What needs to be done: In the records, find every line with the word "agent" and copy it out.

************

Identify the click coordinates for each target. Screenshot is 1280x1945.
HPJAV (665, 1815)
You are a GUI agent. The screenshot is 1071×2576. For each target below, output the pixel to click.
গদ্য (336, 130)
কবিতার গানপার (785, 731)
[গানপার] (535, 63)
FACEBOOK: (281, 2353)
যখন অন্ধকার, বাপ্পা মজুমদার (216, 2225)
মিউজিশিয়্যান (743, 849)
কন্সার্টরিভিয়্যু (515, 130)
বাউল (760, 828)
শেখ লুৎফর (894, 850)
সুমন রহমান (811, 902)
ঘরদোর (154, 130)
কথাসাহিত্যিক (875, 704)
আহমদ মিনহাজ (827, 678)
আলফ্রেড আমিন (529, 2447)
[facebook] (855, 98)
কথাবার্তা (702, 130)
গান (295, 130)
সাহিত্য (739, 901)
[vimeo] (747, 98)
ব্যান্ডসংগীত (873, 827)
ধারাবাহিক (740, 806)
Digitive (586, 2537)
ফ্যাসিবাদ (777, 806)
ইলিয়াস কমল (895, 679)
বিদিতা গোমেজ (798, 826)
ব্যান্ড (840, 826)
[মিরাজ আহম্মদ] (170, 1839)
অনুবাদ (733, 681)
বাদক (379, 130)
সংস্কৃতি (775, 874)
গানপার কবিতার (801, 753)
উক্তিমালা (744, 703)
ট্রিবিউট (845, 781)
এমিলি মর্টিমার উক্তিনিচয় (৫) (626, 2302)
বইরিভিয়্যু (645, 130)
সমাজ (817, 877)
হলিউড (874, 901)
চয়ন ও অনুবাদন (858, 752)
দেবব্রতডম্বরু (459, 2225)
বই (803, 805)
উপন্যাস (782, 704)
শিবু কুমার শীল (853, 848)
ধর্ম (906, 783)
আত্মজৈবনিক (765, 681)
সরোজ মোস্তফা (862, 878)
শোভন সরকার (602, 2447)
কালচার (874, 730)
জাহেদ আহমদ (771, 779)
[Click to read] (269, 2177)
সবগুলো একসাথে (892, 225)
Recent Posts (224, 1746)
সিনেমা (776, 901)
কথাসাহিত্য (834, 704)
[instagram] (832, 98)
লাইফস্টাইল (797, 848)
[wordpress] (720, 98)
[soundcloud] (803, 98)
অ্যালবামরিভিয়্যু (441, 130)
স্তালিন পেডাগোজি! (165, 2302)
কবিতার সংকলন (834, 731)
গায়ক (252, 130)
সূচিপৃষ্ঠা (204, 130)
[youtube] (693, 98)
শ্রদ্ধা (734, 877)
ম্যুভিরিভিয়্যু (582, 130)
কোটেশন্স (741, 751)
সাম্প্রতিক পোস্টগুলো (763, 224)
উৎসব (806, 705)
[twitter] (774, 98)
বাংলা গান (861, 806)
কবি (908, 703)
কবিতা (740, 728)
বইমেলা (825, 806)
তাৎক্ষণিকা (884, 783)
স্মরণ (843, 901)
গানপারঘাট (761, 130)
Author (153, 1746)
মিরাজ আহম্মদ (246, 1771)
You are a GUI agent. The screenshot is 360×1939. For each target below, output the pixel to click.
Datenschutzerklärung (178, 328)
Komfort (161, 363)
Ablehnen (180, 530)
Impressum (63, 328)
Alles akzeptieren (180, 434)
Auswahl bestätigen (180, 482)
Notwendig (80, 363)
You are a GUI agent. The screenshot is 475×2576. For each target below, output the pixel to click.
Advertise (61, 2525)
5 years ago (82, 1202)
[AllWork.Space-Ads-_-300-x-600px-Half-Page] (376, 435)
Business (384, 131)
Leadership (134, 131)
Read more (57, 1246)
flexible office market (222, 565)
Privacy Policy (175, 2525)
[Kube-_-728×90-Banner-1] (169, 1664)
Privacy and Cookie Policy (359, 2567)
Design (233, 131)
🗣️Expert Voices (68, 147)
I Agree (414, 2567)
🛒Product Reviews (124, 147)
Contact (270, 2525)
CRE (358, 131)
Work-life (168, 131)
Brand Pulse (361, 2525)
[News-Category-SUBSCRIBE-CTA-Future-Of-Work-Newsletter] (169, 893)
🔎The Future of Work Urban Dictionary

************

Written reply:
You are a GUI agent. The screenshot is 1071×2576. For each target below, output the pixel to click.
You are a GUI agent. The screenshot is 360×1939. For each target below, output the pixel to click.
You are a GUI agent. The screenshot is 475×2576. For each target below, output the pixel to click.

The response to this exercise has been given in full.